Bayreuth Festival: Our night review of "Tristan and Isolde"
Created: 07/25/2022, 20:45
By: Markus Thiel
The festival opens with "Tristan und Isolde": Stephen Gould and Catherine Foster play the title roles in Roland Schwab's production.
© Enrico Nawrath/Festspiele Bayreuth/dpa
The Bayreuth Festival has opened.
To start with, Roland Schwab staged “Tristan and Isolde” on the Green Hill.
Read our night review from the second break after the first two acts here:
Not much happens in Wagner's "Tristan und Isolde" anyway, where most of it has already happened before the first note.

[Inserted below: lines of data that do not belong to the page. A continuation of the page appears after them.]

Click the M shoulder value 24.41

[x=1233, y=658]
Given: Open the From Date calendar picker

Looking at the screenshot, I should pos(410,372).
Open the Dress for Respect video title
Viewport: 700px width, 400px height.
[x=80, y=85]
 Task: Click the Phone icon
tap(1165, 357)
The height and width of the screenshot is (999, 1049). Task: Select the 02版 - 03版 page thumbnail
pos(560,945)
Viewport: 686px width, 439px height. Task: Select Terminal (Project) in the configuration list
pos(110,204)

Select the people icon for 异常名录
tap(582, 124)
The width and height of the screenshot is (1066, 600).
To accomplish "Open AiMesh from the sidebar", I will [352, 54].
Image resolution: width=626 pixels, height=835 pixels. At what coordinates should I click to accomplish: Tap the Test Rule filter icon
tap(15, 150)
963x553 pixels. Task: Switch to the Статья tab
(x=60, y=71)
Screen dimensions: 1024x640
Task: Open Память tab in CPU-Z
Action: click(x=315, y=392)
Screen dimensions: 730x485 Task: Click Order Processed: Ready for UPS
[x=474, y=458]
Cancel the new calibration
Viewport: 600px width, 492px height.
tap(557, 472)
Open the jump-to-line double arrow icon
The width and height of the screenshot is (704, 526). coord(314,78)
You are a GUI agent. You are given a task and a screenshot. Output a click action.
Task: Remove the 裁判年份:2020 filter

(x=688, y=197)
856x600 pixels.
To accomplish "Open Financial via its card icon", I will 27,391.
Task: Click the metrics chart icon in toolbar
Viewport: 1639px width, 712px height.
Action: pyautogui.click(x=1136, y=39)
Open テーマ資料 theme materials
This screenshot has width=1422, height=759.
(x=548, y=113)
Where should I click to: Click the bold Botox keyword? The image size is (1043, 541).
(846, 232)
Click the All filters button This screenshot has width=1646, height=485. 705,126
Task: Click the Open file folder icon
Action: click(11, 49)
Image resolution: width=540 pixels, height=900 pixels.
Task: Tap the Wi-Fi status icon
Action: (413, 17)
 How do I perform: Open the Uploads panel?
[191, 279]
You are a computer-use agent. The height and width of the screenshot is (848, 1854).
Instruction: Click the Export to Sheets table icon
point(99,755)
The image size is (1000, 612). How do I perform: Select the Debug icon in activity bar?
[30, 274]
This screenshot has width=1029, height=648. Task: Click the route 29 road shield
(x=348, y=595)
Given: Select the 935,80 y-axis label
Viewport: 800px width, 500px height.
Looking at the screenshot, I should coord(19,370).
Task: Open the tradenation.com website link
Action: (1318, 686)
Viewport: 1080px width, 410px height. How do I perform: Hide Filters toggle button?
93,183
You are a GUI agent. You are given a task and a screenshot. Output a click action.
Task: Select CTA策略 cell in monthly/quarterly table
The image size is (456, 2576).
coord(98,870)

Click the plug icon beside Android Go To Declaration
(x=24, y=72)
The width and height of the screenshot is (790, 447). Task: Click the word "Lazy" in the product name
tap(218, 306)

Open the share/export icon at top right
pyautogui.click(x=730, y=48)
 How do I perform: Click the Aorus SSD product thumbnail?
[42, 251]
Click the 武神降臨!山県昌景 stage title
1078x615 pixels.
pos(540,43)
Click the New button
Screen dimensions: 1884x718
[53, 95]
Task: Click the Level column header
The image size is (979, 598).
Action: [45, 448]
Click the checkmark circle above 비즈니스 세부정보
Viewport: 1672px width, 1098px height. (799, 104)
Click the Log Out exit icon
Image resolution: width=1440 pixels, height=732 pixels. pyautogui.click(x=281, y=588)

In Bayreuth, even less is happening in a new production that director Roland Schwab took care of.
The festival opened on Monday (July 25, 2022).
Instead of action and characters developed from the inside out, Schwab and stage designer Piero Viciguerra rely on the aesthetics of their scenery.
A cornerless unit room with a ceiling recess and a similarly round floor pane.
The videos - sometimes a whirlpool in which the couple threatens to sink, sometimes a view into space - provide high visual values and are the real event.
"Tristan and Isolde" in Bayreuth: high show values
This production is a Wagner installation at least until the second break.
It sometimes sags dangerously, leaves (too) much to the vocal staff, but the music is allowed to conquer unhindered space.
At least the audience doesn't feel bothered by this: a loud ovation and a stomp after the first two acts.
Premiere in Bayreuth: audience indisposed
Conductor Markus Poschner, who recently stepped in during rehearsals, uses these gaps with high risk and wide level swings.
One understands almost nothing of the rather highly dramatic sounding Catherine Foster (Isolde) and Ekaterina Gubanova (Brangäne).
Stephen Gould (Tristan) improves significantly after the first break.
Georg Zeppenfeld (brand) is the only one to demonstrate how to combine intelligent beautiful singing with text awareness.
The audience is completely indisposed.
There has almost never been so much unrest in Bayreuth, the first bars are drowned out by the noise of latecomers.
A detailed review of this premiere follows.
(More about the Bayreuth Festival 2022? Read our interview with "Ring" director Valentin Schwarz here.)